**REQUIRED WORK:**
Pull out the lines of the material word for word, starting with the line containing "Click the black" and continuing through the end of the material.

**ITEMS:**
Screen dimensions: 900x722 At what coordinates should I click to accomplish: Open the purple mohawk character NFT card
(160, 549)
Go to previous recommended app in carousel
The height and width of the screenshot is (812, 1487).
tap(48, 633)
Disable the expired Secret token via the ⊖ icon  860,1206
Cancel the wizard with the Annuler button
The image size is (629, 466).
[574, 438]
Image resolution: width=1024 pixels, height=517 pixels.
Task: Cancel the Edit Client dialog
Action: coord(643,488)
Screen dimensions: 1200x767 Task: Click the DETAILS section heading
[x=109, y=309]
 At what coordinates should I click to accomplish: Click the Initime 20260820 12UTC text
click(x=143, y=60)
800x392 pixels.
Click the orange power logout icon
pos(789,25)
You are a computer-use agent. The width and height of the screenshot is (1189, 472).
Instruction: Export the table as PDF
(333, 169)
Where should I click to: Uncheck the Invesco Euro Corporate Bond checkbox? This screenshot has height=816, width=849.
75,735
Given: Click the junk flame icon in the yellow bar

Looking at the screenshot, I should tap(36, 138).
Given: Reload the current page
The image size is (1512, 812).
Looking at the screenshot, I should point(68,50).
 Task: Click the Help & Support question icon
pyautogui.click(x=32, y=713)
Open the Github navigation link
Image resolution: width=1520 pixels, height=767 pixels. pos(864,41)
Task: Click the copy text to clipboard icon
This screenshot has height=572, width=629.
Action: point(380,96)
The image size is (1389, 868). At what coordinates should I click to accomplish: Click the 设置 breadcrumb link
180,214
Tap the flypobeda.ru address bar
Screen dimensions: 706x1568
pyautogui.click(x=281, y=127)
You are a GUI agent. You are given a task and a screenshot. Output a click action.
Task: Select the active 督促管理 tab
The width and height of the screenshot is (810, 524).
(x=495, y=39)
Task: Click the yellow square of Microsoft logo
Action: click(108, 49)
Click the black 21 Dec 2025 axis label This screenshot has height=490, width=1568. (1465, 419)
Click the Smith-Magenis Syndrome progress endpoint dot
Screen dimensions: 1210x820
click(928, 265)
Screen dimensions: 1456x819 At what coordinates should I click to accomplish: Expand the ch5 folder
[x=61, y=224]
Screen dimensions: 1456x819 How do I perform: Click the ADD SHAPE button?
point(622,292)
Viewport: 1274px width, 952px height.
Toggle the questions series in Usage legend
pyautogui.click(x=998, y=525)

**EXERCISE RESPONSE:**
Click the black 21 Dec 2025 axis label This screenshot has height=490, width=1568. (1465, 419)
Click the Smith-Magenis Syndrome progress endpoint dot
Screen dimensions: 1210x820
click(928, 265)
Screen dimensions: 1456x819 At what coordinates should I click to accomplish: Expand the ch5 folder
[x=61, y=224]
Screen dimensions: 1456x819 How do I perform: Click the ADD SHAPE button?
point(622,292)
Viewport: 1274px width, 952px height.
Toggle the questions series in Usage legend
pyautogui.click(x=998, y=525)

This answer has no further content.